Now, a new study of genetic material in the accretion ice reveals more than 3,500 unique traces of life in Lake Vostok, including animals, from a wide variety of ecosystems. Most of the snippets of DNA and RNA are from bacteria and fungi, according to the report, published July 3 in the journal PLOS ONE. Some sequences match living microbes pulled from the same ice cores by the research team in 2008 and 2009, said senior author Scott Rogers, a molecular biologist at Bowling Green State University in Ohio. [Strangest Places Where Life Is Found on Earth]
Although the researchers found genetic evidence of many different organisms in the ice, the overall concentration was incredibly low compared with water from lake systems on other continents, Rogers said, ranging between one cell to 100 cells per milliliter (0.04 ounces) of fluid. "If [Lake Vostok] does have life, it's interesting life, but it's not highly concentrated life," Rogers told LiveScience.
New view of Vostok
Lake Vostok is Antarctica's biggest and deepest subglacial lake; its surface sits 1,600 feet (500 m) below sea level.
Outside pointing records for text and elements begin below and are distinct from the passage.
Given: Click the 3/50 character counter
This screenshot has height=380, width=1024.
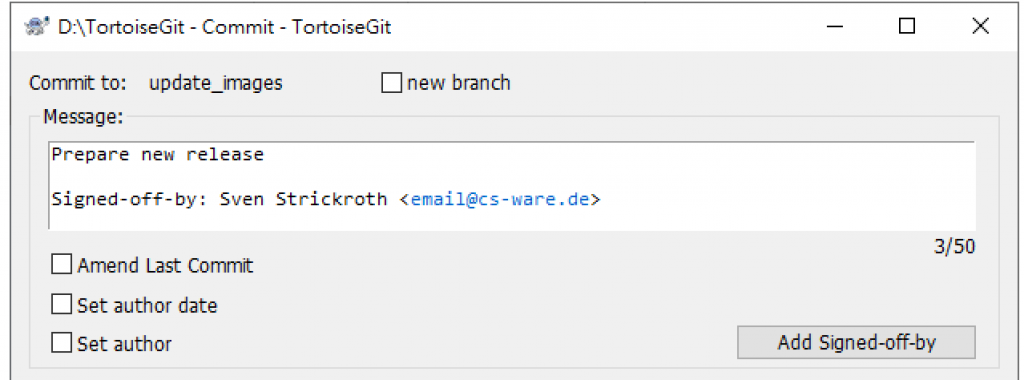Looking at the screenshot, I should (x=952, y=246).
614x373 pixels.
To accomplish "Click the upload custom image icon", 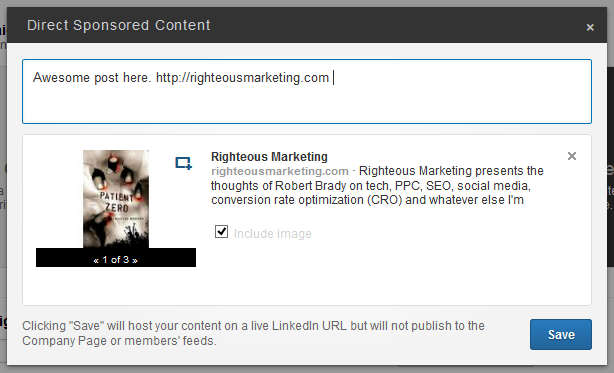I will point(183,163).
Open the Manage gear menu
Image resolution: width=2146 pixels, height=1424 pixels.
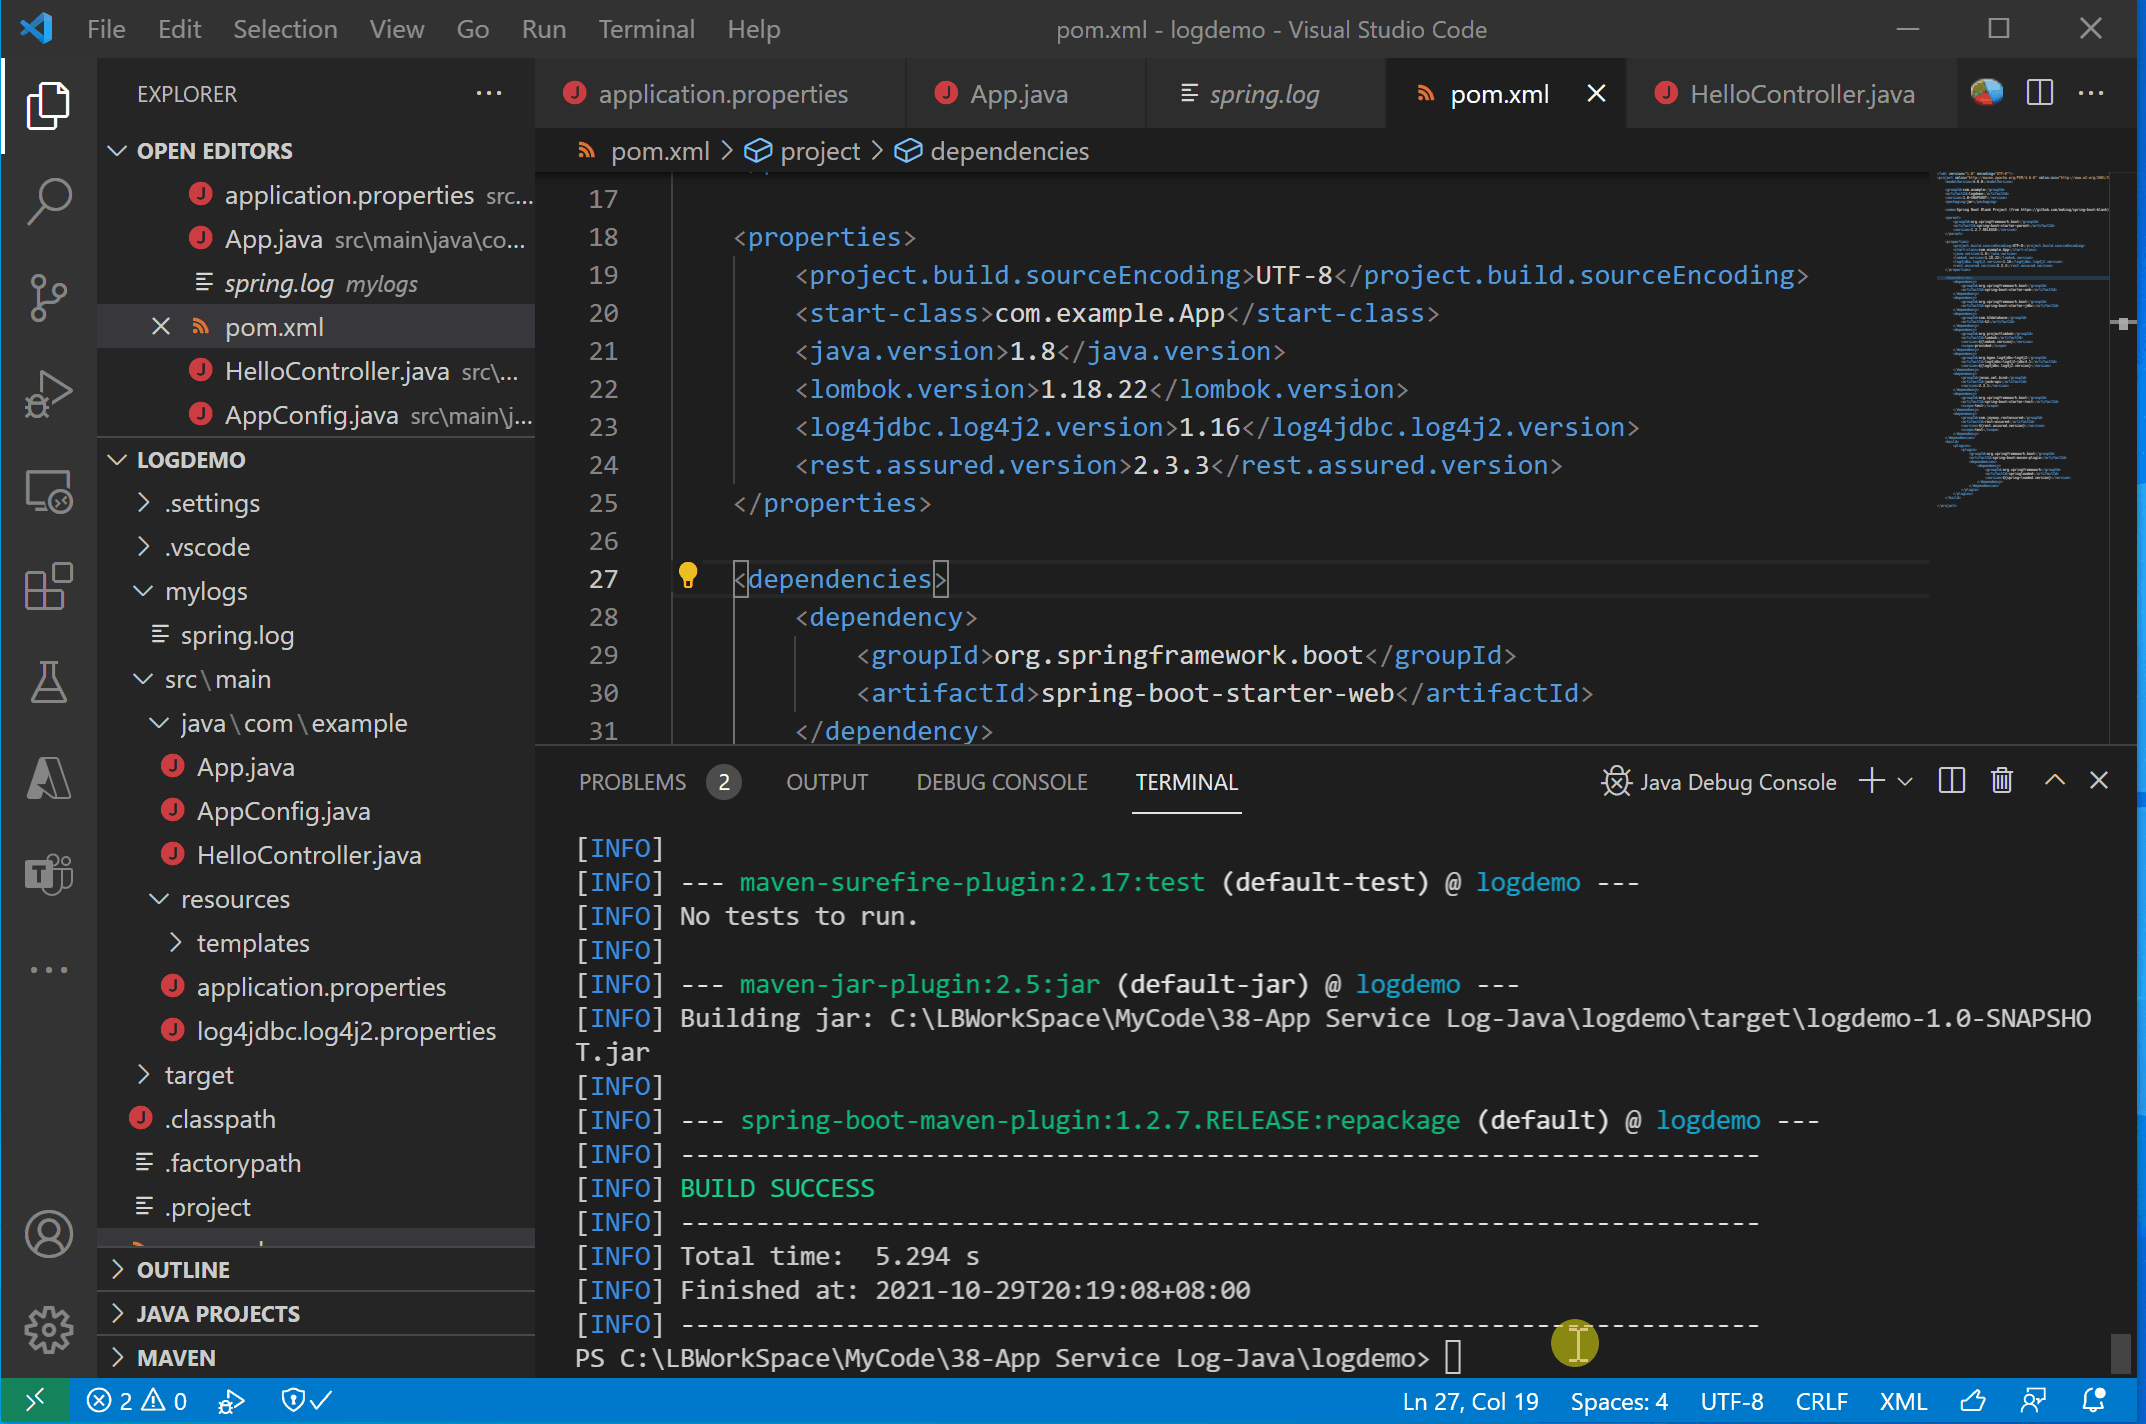click(x=48, y=1330)
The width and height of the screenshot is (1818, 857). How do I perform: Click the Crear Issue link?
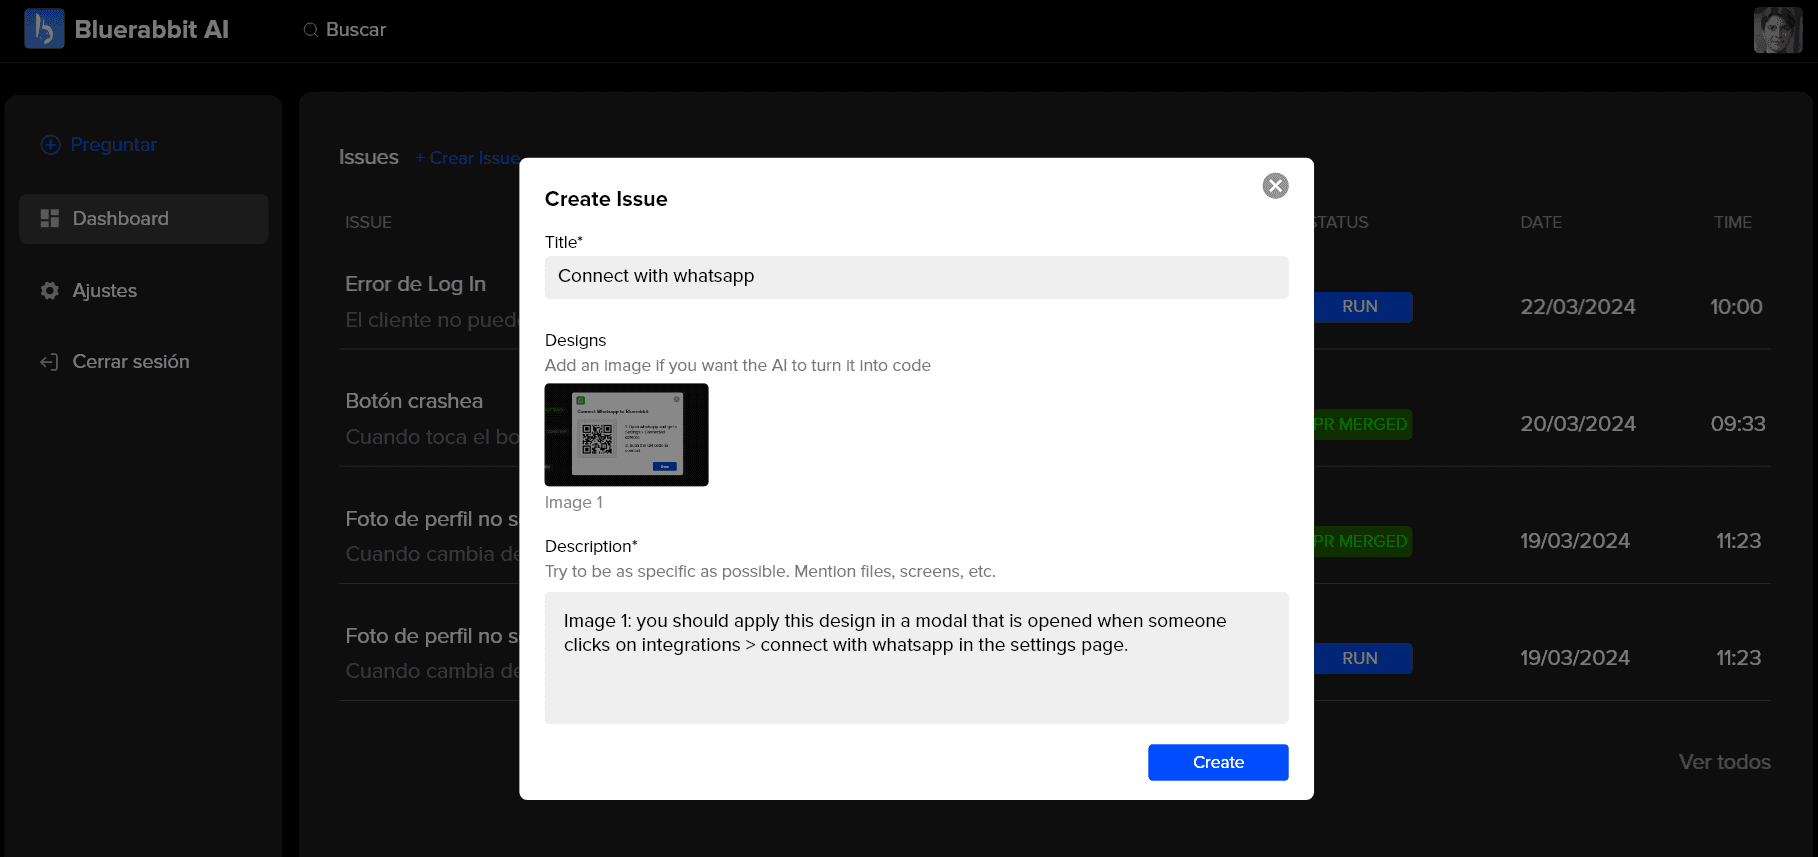tap(468, 158)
It is roughly the size of Lake Ontario and lies beneath 2 miles (3.2 kilometers) of ice. The lake basin is about 35 million years old and was entombed after Antarctica underwent a deep freeze about 15 million years ago. Signs of subglacial waterways suggest rivers, streams or floods periodically refresh the lake, so the water in the lake is much younger than 15 million years. However, Rogers estimates the accretion ice tested in the study is between 5,000 to 10,000 years old.
The ice cores analyzed in the current study have been shared and scrutinized internationally since they were extracted in the 1990s by Russian scientists. The first hints of life turned up soon after the cores were removed, such as in the series of papers published in Science in 1999.
In their new study, Rogers and his colleagues discovered genetic sequences from cold-loving extremophiles, adapted to the chilly, light-poor environment. Among the bacteria were species that live in hydrothermal vents and organisms that colonize the intestines of rainbow trout, lobsters and tubeworms.
The team also found stretches of RNA and DNA from animals such as tiny, deep-sea-living mollusks and the water flea, a small floating crustacean found in almost every permanent water body on Earth. "The organisms we've been finding are in the very, very small range. These are tiny little creatures," Rogers said.
Finding Vostok's hotspot
Reports of life from Antarctic lakes, especially from the Vostok ice cores, have been plagued by problems with contamination. In the past decade, Rogers and his team developed a painstaking decontamination technique to remove genetic contagion on the outside of the ice core while preserving the ancient DNA and RNA within, he said. The method involves a bleach wash, as well as melting, filtering and refreezing the ice.
A cross-section of Lake Vostok shows how ice accumulates above the lake, and a list of some of the different organisms discovered in the ice core.
"Contamination is still a concern, but we think the contamination methods we have developed ensure that all the external contamination has been eliminated," Rogers said.
In the future, the team plans to conduct genetic tests on additional ice cores to pin down the center of biological activity above the lake. Studies suggest the shallow part of the lake is the active zone, with the highest cell counts in ice cores from above this region, Rogers said.
"As you get further out into the lake, the cell count really drops," he said. "We're interested in finding out what's there and how they're able to live there. Life seems to find a way to survive almost everywhere on Earth that you can go."
Earlier this year, scientists exploring subglacial Lake Whillans reported the first evidence for microbial life in water retrieved from a buried lake in Antarctica. There are nearly 380 subglacial lakes, remnants of the lost world beneath the ice sheet.